_Task goal_.
The response should be a faithful copy of every record, with nothing left out.

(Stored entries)
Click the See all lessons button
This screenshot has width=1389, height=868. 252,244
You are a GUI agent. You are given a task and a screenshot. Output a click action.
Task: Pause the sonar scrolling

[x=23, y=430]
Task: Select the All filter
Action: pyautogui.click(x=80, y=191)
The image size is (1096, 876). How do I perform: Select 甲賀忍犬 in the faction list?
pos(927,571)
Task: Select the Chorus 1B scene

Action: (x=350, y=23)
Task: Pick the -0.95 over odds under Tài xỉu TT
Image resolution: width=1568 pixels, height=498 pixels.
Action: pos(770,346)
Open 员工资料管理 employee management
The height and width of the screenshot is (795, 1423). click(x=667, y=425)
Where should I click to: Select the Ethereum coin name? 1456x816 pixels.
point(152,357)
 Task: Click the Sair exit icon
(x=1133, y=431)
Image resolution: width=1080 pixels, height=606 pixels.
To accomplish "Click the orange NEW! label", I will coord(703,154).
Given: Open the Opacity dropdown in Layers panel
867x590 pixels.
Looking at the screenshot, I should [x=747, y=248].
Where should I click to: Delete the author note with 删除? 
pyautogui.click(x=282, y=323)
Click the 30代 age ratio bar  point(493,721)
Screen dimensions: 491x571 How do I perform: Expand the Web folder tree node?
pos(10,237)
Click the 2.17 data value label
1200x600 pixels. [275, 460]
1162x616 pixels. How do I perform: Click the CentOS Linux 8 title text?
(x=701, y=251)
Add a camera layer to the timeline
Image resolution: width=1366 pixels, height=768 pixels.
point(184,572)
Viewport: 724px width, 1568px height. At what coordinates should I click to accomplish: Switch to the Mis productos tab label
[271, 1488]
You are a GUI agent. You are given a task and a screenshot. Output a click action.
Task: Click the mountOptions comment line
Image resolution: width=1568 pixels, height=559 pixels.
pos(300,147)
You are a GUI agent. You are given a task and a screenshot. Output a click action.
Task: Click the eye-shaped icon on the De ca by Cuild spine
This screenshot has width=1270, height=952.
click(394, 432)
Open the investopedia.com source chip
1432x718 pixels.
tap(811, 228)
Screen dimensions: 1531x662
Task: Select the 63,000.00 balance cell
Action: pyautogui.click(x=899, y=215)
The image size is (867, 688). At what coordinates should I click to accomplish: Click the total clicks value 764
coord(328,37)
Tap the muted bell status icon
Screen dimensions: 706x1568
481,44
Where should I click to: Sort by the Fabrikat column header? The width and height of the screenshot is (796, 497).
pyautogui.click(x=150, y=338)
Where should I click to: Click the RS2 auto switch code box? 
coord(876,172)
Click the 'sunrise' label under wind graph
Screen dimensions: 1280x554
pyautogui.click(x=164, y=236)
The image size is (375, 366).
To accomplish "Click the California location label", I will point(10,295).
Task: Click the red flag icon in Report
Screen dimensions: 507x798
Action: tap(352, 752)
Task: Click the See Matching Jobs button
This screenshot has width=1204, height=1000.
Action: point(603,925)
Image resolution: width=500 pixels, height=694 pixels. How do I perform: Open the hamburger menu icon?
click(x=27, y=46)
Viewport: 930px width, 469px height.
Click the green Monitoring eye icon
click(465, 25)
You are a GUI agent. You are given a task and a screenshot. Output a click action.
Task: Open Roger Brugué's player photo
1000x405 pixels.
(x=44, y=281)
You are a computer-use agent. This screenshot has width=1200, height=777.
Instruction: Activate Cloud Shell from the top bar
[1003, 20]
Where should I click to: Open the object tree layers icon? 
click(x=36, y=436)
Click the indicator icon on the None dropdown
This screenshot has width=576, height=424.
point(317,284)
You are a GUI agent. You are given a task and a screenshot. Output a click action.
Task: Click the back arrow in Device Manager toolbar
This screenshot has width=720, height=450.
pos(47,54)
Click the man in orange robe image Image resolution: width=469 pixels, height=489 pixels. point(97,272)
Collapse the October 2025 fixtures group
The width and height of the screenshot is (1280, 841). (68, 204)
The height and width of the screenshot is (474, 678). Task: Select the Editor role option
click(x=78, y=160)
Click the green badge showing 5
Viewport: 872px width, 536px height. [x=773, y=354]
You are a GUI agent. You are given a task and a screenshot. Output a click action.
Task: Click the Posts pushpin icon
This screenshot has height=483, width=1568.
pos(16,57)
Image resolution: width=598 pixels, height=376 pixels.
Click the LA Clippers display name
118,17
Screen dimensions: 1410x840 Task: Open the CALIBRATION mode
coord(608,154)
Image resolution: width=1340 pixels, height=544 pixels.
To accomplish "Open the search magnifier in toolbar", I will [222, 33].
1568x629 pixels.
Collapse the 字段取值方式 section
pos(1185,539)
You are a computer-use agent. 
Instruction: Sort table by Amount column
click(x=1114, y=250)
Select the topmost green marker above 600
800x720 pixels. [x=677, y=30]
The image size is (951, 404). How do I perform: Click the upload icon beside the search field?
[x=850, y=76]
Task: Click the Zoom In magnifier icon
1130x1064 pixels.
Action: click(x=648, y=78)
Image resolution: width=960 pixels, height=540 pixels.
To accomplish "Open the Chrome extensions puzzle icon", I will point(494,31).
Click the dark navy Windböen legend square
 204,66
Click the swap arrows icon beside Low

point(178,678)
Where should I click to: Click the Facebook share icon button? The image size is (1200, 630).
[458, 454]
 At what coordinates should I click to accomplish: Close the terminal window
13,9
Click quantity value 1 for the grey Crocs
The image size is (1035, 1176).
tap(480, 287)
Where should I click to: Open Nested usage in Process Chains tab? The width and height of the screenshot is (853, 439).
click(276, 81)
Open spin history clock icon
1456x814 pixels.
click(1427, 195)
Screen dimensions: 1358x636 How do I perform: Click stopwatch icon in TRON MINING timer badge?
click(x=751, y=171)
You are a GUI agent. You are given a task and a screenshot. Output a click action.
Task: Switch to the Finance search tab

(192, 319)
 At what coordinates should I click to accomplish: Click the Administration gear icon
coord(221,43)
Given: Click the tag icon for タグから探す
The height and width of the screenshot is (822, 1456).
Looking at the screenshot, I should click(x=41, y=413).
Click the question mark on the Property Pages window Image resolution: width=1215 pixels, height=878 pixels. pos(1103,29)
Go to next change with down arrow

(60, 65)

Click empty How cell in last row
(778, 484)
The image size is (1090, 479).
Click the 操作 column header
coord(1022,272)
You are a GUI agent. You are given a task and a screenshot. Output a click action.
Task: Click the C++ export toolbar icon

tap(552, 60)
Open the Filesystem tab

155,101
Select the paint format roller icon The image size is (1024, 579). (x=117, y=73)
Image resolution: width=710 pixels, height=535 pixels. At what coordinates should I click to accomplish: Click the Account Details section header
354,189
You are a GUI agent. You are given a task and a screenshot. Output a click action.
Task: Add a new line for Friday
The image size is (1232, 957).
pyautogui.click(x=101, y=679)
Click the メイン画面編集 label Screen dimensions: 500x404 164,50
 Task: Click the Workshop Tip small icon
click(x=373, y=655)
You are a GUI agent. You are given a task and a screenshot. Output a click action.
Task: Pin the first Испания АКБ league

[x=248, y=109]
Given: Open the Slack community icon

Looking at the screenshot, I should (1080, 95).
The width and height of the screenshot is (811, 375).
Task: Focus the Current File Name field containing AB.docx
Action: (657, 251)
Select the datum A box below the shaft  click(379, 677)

_Your response_.
Click the See all lessons button
This screenshot has width=1389, height=868. 252,244
You are a GUI agent. You are given a task and a screenshot. Output a click action.
Task: Pause the sonar scrolling

[x=23, y=430]
Task: Select the All filter
Action: pyautogui.click(x=80, y=191)
The image size is (1096, 876). How do I perform: Select 甲賀忍犬 in the faction list?
pos(927,571)
Task: Select the Chorus 1B scene

Action: (x=350, y=23)
Task: Pick the -0.95 over odds under Tài xỉu TT
Image resolution: width=1568 pixels, height=498 pixels.
Action: pos(770,346)
Open 员工资料管理 employee management
The height and width of the screenshot is (795, 1423). click(x=667, y=425)
Where should I click to: Select the Ethereum coin name? 1456x816 pixels.
point(152,357)
 Task: Click the Sair exit icon
(x=1133, y=431)
Image resolution: width=1080 pixels, height=606 pixels.
To accomplish "Click the orange NEW! label", I will coord(703,154).
Given: Open the Opacity dropdown in Layers panel
867x590 pixels.
Looking at the screenshot, I should [x=747, y=248].
Where should I click to: Delete the author note with 删除? 
pyautogui.click(x=282, y=323)
Click the 30代 age ratio bar  point(493,721)
Screen dimensions: 491x571 How do I perform: Expand the Web folder tree node?
pos(10,237)
Click the 2.17 data value label
1200x600 pixels. [275, 460]
1162x616 pixels. How do I perform: Click the CentOS Linux 8 title text?
(x=701, y=251)
Add a camera layer to the timeline
Image resolution: width=1366 pixels, height=768 pixels.
point(184,572)
Viewport: 724px width, 1568px height. At what coordinates should I click to accomplish: Switch to the Mis productos tab label
[271, 1488]
You are a GUI agent. You are given a task and a screenshot. Output a click action.
Task: Click the mountOptions comment line
Image resolution: width=1568 pixels, height=559 pixels.
pos(300,147)
You are a GUI agent. You are given a task and a screenshot. Output a click action.
Task: Click the eye-shaped icon on the De ca by Cuild spine
This screenshot has width=1270, height=952.
click(394, 432)
Open the investopedia.com source chip
1432x718 pixels.
tap(811, 228)
Screen dimensions: 1531x662
Task: Select the 63,000.00 balance cell
Action: pyautogui.click(x=899, y=215)
The image size is (867, 688). At what coordinates should I click to accomplish: Click the total clicks value 764
coord(328,37)
Tap the muted bell status icon
Screen dimensions: 706x1568
481,44
Where should I click to: Sort by the Fabrikat column header? The width and height of the screenshot is (796, 497).
pyautogui.click(x=150, y=338)
Where should I click to: Click the RS2 auto switch code box? 
coord(876,172)
Click the 'sunrise' label under wind graph
Screen dimensions: 1280x554
pyautogui.click(x=164, y=236)
The image size is (375, 366).
To accomplish "Click the California location label", I will point(10,295).
Task: Click the red flag icon in Report
Screen dimensions: 507x798
Action: tap(352, 752)
Task: Click the See Matching Jobs button
This screenshot has width=1204, height=1000.
Action: point(603,925)
Image resolution: width=500 pixels, height=694 pixels. How do I perform: Open the hamburger menu icon?
click(x=27, y=46)
Viewport: 930px width, 469px height.
Click the green Monitoring eye icon
click(465, 25)
You are a GUI agent. You are given a task and a screenshot. Output a click action.
Task: Open Roger Brugué's player photo
1000x405 pixels.
(x=44, y=281)
You are a computer-use agent. This screenshot has width=1200, height=777.
Instruction: Activate Cloud Shell from the top bar
[1003, 20]
Where should I click to: Open the object tree layers icon? 
click(x=36, y=436)
Click the indicator icon on the None dropdown
This screenshot has width=576, height=424.
point(317,284)
You are a GUI agent. You are given a task and a screenshot. Output a click action.
Task: Click the back arrow in Device Manager toolbar
This screenshot has width=720, height=450.
pos(47,54)
Click the man in orange robe image Image resolution: width=469 pixels, height=489 pixels. point(97,272)
Collapse the October 2025 fixtures group
The width and height of the screenshot is (1280, 841). (68, 204)
The height and width of the screenshot is (474, 678). Task: Select the Editor role option
click(x=78, y=160)
Click the green badge showing 5
Viewport: 872px width, 536px height. [x=773, y=354]
You are a GUI agent. You are given a task and a screenshot. Output a click action.
Task: Click the Posts pushpin icon
This screenshot has height=483, width=1568.
pos(16,57)
Image resolution: width=598 pixels, height=376 pixels.
Click the LA Clippers display name
118,17
Screen dimensions: 1410x840 Task: Open the CALIBRATION mode
coord(608,154)
Image resolution: width=1340 pixels, height=544 pixels.
To accomplish "Open the search magnifier in toolbar", I will [222, 33].
1568x629 pixels.
Collapse the 字段取值方式 section
pos(1185,539)
You are a computer-use agent. 
Instruction: Sort table by Amount column
click(x=1114, y=250)
Select the topmost green marker above 600
800x720 pixels. [x=677, y=30]
The image size is (951, 404). How do I perform: Click the upload icon beside the search field?
[x=850, y=76]
Task: Click the Zoom In magnifier icon
1130x1064 pixels.
Action: click(x=648, y=78)
Image resolution: width=960 pixels, height=540 pixels.
To accomplish "Open the Chrome extensions puzzle icon", I will point(494,31).
Click the dark navy Windböen legend square
 204,66
Click the swap arrows icon beside Low

point(178,678)
Where should I click to: Click the Facebook share icon button? The image size is (1200, 630).
[458, 454]
 At what coordinates should I click to accomplish: Close the terminal window
13,9
Click quantity value 1 for the grey Crocs
The image size is (1035, 1176).
tap(480, 287)
Where should I click to: Open Nested usage in Process Chains tab? The width and height of the screenshot is (853, 439).
click(276, 81)
Open spin history clock icon
1456x814 pixels.
click(1427, 195)
Screen dimensions: 1358x636 How do I perform: Click stopwatch icon in TRON MINING timer badge?
click(x=751, y=171)
You are a GUI agent. You are given a task and a screenshot. Output a click action.
Task: Switch to the Finance search tab

(192, 319)
 At what coordinates should I click to accomplish: Click the Administration gear icon
coord(221,43)
Given: Click the tag icon for タグから探す
The height and width of the screenshot is (822, 1456).
Looking at the screenshot, I should click(x=41, y=413).
Click the question mark on the Property Pages window Image resolution: width=1215 pixels, height=878 pixels. pos(1103,29)
Go to next change with down arrow

(60, 65)

Click empty How cell in last row
(778, 484)
The image size is (1090, 479).
Click the 操作 column header
coord(1022,272)
You are a GUI agent. You are given a task and a screenshot. Output a click action.
Task: Click the C++ export toolbar icon

tap(552, 60)
Open the Filesystem tab

155,101
Select the paint format roller icon The image size is (1024, 579). (x=117, y=73)
Image resolution: width=710 pixels, height=535 pixels. At what coordinates should I click to accomplish: Click the Account Details section header
354,189
You are a GUI agent. You are given a task and a screenshot. Output a click action.
Task: Add a new line for Friday
The image size is (1232, 957).
pyautogui.click(x=101, y=679)
Click the メイン画面編集 label Screen dimensions: 500x404 164,50
 Task: Click the Workshop Tip small icon
click(x=373, y=655)
You are a GUI agent. You are given a task and a screenshot. Output a click action.
Task: Pin the first Испания АКБ league

[x=248, y=109]
Given: Open the Slack community icon

Looking at the screenshot, I should (1080, 95).
The width and height of the screenshot is (811, 375).
Task: Focus the Current File Name field containing AB.docx
Action: (657, 251)
Select the datum A box below the shaft  click(379, 677)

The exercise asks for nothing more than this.